# Entries supplied:
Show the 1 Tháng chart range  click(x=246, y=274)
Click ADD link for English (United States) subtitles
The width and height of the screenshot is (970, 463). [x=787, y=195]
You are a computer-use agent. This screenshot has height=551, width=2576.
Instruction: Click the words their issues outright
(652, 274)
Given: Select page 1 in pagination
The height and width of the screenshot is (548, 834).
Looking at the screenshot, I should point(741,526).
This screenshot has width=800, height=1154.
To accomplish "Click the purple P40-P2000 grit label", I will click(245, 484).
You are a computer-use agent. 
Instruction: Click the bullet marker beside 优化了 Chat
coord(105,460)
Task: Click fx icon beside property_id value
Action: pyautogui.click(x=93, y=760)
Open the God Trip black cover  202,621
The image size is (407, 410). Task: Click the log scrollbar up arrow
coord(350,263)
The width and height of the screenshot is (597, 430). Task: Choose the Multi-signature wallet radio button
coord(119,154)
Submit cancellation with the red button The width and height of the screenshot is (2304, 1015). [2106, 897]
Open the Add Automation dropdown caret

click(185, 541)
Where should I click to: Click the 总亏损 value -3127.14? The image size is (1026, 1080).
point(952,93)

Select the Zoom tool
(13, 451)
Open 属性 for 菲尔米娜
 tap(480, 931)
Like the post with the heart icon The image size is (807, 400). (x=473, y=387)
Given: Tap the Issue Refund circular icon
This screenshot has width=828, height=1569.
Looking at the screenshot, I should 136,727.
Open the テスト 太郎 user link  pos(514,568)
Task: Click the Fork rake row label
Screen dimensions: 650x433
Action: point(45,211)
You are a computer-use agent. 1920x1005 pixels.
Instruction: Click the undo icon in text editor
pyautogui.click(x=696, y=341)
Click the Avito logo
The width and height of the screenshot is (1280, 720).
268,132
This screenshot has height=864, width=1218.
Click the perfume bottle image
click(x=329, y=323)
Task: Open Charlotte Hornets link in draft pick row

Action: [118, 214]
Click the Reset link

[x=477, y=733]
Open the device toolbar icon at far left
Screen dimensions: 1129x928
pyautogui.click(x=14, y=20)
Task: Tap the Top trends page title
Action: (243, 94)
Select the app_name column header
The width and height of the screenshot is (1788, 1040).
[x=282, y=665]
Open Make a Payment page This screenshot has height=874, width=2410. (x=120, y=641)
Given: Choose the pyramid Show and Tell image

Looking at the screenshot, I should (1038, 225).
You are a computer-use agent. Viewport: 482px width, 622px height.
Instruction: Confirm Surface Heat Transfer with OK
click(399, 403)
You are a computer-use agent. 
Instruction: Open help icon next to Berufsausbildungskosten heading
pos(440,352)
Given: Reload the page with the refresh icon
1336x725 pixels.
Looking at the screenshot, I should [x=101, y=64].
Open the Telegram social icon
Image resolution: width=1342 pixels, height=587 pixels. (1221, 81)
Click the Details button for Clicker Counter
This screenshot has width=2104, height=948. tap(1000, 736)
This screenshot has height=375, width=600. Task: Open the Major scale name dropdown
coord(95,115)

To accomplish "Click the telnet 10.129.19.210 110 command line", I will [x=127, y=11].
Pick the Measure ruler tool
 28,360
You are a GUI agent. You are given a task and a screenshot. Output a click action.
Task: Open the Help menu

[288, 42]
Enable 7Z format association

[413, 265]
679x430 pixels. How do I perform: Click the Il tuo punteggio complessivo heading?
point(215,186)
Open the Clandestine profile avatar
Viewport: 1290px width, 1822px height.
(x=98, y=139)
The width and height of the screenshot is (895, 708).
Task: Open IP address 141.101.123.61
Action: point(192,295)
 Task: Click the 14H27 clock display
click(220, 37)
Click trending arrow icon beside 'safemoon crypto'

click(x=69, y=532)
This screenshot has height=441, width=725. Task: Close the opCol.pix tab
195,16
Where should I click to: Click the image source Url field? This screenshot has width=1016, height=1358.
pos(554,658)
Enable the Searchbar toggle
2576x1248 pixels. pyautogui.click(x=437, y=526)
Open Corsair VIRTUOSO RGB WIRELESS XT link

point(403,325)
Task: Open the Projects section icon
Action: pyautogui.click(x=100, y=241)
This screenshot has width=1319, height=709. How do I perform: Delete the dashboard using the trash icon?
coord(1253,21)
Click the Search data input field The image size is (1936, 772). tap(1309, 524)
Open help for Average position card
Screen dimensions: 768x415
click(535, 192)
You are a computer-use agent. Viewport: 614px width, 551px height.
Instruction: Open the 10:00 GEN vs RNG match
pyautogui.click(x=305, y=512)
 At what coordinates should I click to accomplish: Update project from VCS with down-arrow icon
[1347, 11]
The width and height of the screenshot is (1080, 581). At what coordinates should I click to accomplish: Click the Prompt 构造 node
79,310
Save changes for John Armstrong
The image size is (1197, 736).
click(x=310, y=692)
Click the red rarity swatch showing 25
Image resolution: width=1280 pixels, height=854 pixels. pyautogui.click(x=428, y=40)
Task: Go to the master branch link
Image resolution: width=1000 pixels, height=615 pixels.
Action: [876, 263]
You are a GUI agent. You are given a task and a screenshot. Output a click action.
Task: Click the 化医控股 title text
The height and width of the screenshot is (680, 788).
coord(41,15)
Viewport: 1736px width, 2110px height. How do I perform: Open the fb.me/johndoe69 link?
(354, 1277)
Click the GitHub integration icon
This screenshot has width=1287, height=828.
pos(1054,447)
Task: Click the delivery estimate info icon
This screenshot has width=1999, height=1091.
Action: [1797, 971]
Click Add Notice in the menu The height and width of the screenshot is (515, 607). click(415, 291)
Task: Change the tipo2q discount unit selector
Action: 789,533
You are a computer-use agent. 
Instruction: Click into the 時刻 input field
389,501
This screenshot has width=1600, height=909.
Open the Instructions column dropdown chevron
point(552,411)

# What you should do:
Your task is to reproduce the entire listing exactly as it appears.

# Expected output:
Show the 1 Tháng chart range  click(x=246, y=274)
Click ADD link for English (United States) subtitles
The width and height of the screenshot is (970, 463). [x=787, y=195]
You are a computer-use agent. This screenshot has height=551, width=2576.
Instruction: Click the words their issues outright
(652, 274)
Given: Select page 1 in pagination
The height and width of the screenshot is (548, 834).
Looking at the screenshot, I should point(741,526).
This screenshot has width=800, height=1154.
To accomplish "Click the purple P40-P2000 grit label", I will click(245, 484).
You are a computer-use agent. 
Instruction: Click the bullet marker beside 优化了 Chat
coord(105,460)
Task: Click fx icon beside property_id value
Action: pyautogui.click(x=93, y=760)
Open the God Trip black cover  202,621
The image size is (407, 410). Task: Click the log scrollbar up arrow
coord(350,263)
The width and height of the screenshot is (597, 430). Task: Choose the Multi-signature wallet radio button
coord(119,154)
Submit cancellation with the red button The width and height of the screenshot is (2304, 1015). [2106, 897]
Open the Add Automation dropdown caret

click(185, 541)
Where should I click to: Click the 总亏损 value -3127.14? The image size is (1026, 1080).
point(952,93)

Select the Zoom tool
(13, 451)
Open 属性 for 菲尔米娜
 tap(480, 931)
Like the post with the heart icon The image size is (807, 400). (x=473, y=387)
Given: Tap the Issue Refund circular icon
This screenshot has width=828, height=1569.
Looking at the screenshot, I should 136,727.
Open the テスト 太郎 user link  pos(514,568)
Task: Click the Fork rake row label
Screen dimensions: 650x433
Action: point(45,211)
You are a computer-use agent. 1920x1005 pixels.
Instruction: Click the undo icon in text editor
pyautogui.click(x=696, y=341)
Click the Avito logo
The width and height of the screenshot is (1280, 720).
268,132
This screenshot has height=864, width=1218.
Click the perfume bottle image
click(x=329, y=323)
Task: Open Charlotte Hornets link in draft pick row

Action: [118, 214]
Click the Reset link

[x=477, y=733]
Open the device toolbar icon at far left
Screen dimensions: 1129x928
pyautogui.click(x=14, y=20)
Task: Tap the Top trends page title
Action: (243, 94)
Select the app_name column header
The width and height of the screenshot is (1788, 1040).
[x=282, y=665]
Open Make a Payment page This screenshot has height=874, width=2410. (x=120, y=641)
Given: Choose the pyramid Show and Tell image

Looking at the screenshot, I should (1038, 225).
You are a computer-use agent. Viewport: 482px width, 622px height.
Instruction: Confirm Surface Heat Transfer with OK
click(399, 403)
You are a computer-use agent. 
Instruction: Open help icon next to Berufsausbildungskosten heading
pos(440,352)
Given: Reload the page with the refresh icon
1336x725 pixels.
Looking at the screenshot, I should [x=101, y=64].
Open the Telegram social icon
Image resolution: width=1342 pixels, height=587 pixels. (1221, 81)
Click the Details button for Clicker Counter
This screenshot has width=2104, height=948. tap(1000, 736)
This screenshot has height=375, width=600. Task: Open the Major scale name dropdown
coord(95,115)

To accomplish "Click the telnet 10.129.19.210 110 command line", I will [x=127, y=11].
Pick the Measure ruler tool
 28,360
You are a GUI agent. You are given a task and a screenshot. Output a click action.
Task: Open the Help menu

[288, 42]
Enable 7Z format association

[413, 265]
679x430 pixels. How do I perform: Click the Il tuo punteggio complessivo heading?
point(215,186)
Open the Clandestine profile avatar
Viewport: 1290px width, 1822px height.
(x=98, y=139)
The width and height of the screenshot is (895, 708).
Task: Open IP address 141.101.123.61
Action: point(192,295)
 Task: Click the 14H27 clock display
click(220, 37)
Click trending arrow icon beside 'safemoon crypto'

click(x=69, y=532)
This screenshot has height=441, width=725. Task: Close the opCol.pix tab
195,16
Where should I click to: Click the image source Url field? This screenshot has width=1016, height=1358.
pos(554,658)
Enable the Searchbar toggle
2576x1248 pixels. pyautogui.click(x=437, y=526)
Open Corsair VIRTUOSO RGB WIRELESS XT link

point(403,325)
Task: Open the Projects section icon
Action: pyautogui.click(x=100, y=241)
This screenshot has width=1319, height=709. How do I perform: Delete the dashboard using the trash icon?
coord(1253,21)
Click the Search data input field The image size is (1936, 772). tap(1309, 524)
Open help for Average position card
Screen dimensions: 768x415
click(535, 192)
You are a computer-use agent. Viewport: 614px width, 551px height.
Instruction: Open the 10:00 GEN vs RNG match
pyautogui.click(x=305, y=512)
 At what coordinates should I click to accomplish: Update project from VCS with down-arrow icon
[1347, 11]
The width and height of the screenshot is (1080, 581). At what coordinates should I click to accomplish: Click the Prompt 构造 node
79,310
Save changes for John Armstrong
The image size is (1197, 736).
click(x=310, y=692)
Click the red rarity swatch showing 25
Image resolution: width=1280 pixels, height=854 pixels. pyautogui.click(x=428, y=40)
Task: Go to the master branch link
Image resolution: width=1000 pixels, height=615 pixels.
Action: [876, 263]
You are a GUI agent. You are given a task and a screenshot. Output a click action.
Task: Click the 化医控股 title text
The height and width of the screenshot is (680, 788).
coord(41,15)
Viewport: 1736px width, 2110px height. How do I perform: Open the fb.me/johndoe69 link?
(354, 1277)
Click the GitHub integration icon
This screenshot has width=1287, height=828.
pos(1054,447)
Task: Click the delivery estimate info icon
This screenshot has width=1999, height=1091.
Action: [1797, 971]
Click Add Notice in the menu The height and width of the screenshot is (515, 607). click(415, 291)
Task: Change the tipo2q discount unit selector
Action: 789,533
You are a computer-use agent. 
Instruction: Click into the 時刻 input field
389,501
This screenshot has width=1600, height=909.
Open the Instructions column dropdown chevron
point(552,411)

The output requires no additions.